### What you are asked to do
Reproduce verbatim only the lines from the one containing "[menuitem] (23, 30)" through the last line below, both included.

(Saved data entries)
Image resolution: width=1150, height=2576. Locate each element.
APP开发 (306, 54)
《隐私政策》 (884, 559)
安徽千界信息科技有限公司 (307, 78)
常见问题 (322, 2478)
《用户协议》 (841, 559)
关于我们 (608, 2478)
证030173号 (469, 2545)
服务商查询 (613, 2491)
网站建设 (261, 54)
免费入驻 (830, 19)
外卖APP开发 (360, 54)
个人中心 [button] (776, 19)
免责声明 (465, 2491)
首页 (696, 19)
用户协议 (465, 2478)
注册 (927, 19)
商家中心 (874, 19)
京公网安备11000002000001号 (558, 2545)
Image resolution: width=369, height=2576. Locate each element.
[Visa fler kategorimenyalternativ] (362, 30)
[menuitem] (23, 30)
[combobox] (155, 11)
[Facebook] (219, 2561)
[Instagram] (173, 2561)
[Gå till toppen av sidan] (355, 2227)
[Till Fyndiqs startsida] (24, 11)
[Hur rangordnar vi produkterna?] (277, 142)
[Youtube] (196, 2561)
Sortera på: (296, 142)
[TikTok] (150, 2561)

### Output of the exercise
[menuitem] (23, 30)
[combobox] (155, 11)
[Facebook] (219, 2561)
[Instagram] (173, 2561)
[Gå till toppen av sidan] (355, 2227)
[Till Fyndiqs startsida] (24, 11)
[Hur rangordnar vi produkterna?] (277, 142)
[Youtube] (196, 2561)
Sortera på: (296, 142)
[TikTok] (150, 2561)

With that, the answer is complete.